WHAT THIS TASK INVOLVES: Restate word for word the lines between the start of the material and the line with "Click the Start certification process heading", keeping both of those ends and none of the pictures.

MATERIAL PROVIDED:

--

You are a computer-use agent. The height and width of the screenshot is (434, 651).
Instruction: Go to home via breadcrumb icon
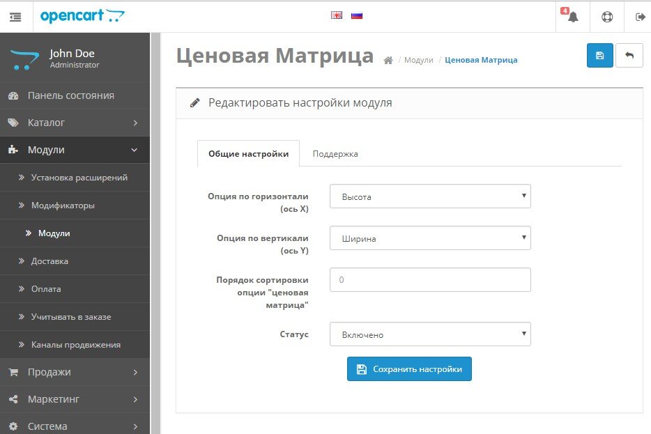pyautogui.click(x=388, y=61)
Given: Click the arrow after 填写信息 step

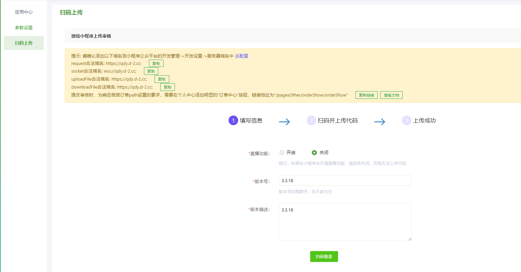Looking at the screenshot, I should point(284,122).
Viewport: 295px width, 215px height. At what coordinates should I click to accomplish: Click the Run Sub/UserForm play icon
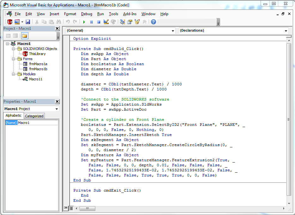coord(84,22)
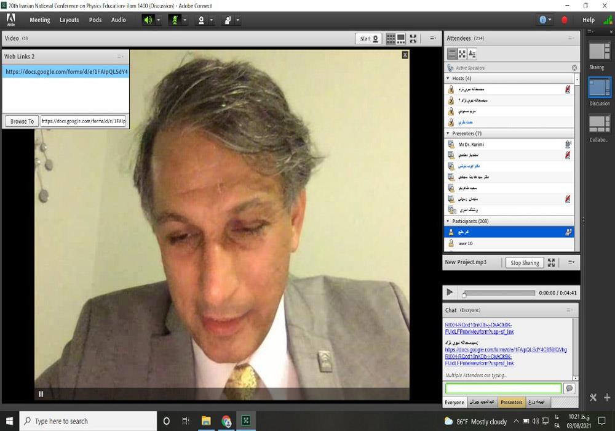Viewport: 615px width, 431px height.
Task: Maximize the Video pod to full screen
Action: click(x=413, y=38)
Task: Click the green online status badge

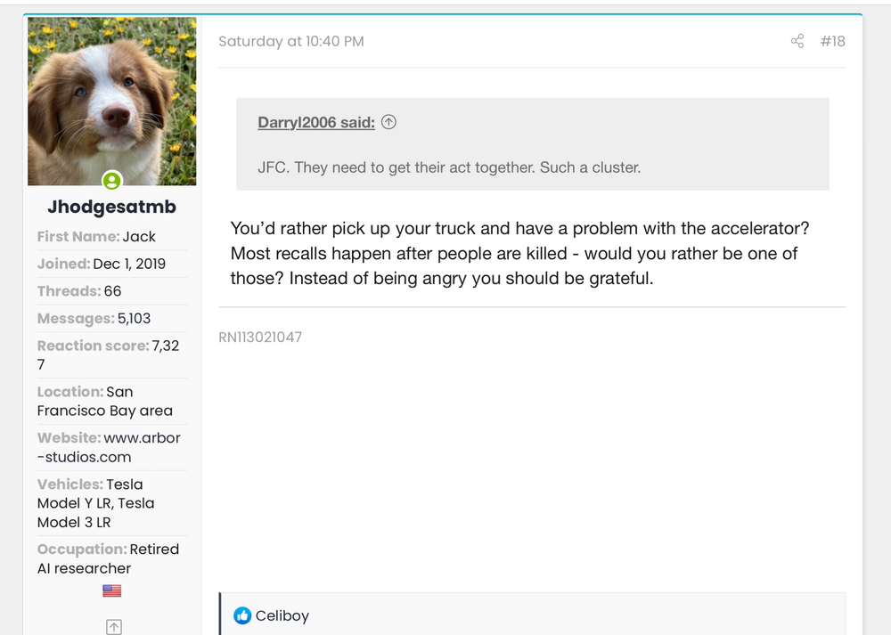Action: [x=111, y=181]
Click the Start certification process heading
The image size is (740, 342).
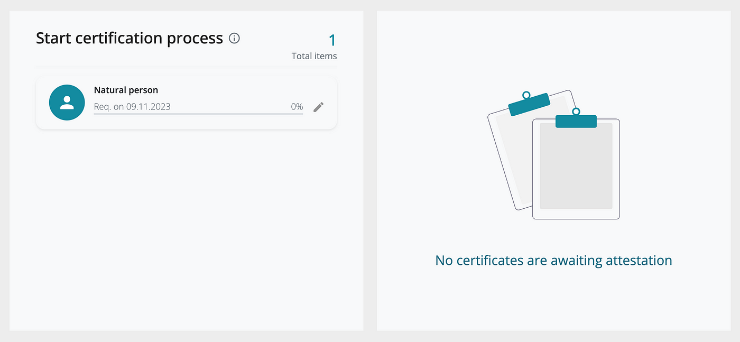(x=130, y=38)
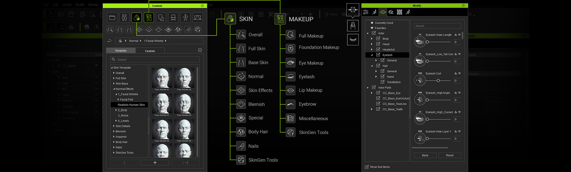This screenshot has height=172, width=571.
Task: Select the Makeup category icon in Content
Action: coord(149,18)
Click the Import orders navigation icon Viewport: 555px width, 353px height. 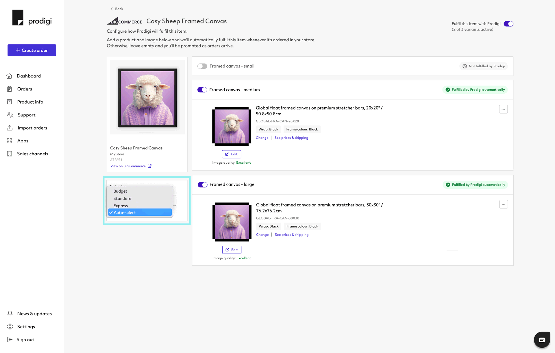[10, 128]
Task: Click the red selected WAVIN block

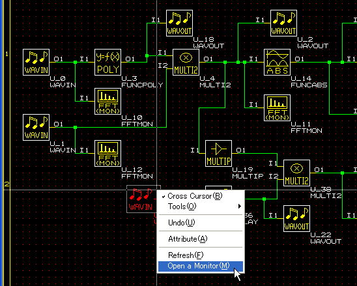Action: point(141,199)
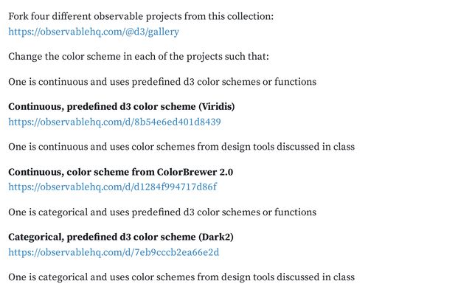Viewport: 472px width, 295px height.
Task: Open the @d3/gallery collection link
Action: (94, 32)
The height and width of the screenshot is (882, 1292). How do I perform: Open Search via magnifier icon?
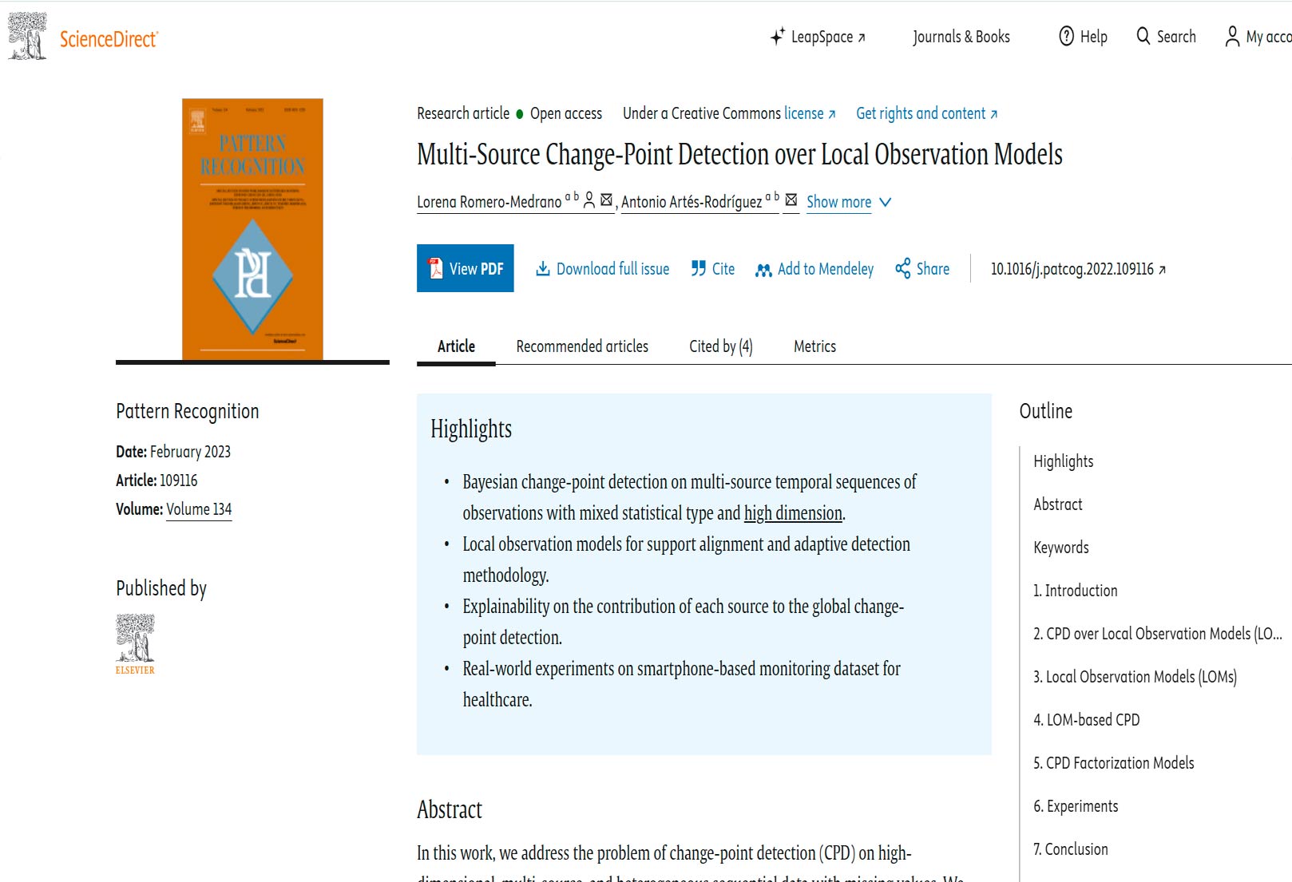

--

ANSWER BOX:
You are a computer-use agent. The height and width of the screenshot is (434, 651).
Instruction: Go to home via breadcrumb icon
pyautogui.click(x=388, y=61)
Given: Click the arrow after 填写信息 step

Looking at the screenshot, I should point(284,122).
Viewport: 295px width, 215px height. At what coordinates should I click to accomplish: Click the Run Sub/UserForm play icon
coord(84,22)
Viewport: 615px width, 431px height.
Task: Maximize the Video pod to full screen
Action: click(x=413, y=38)
Task: Click the green online status badge

Action: [x=111, y=181]
Click the Start certification process heading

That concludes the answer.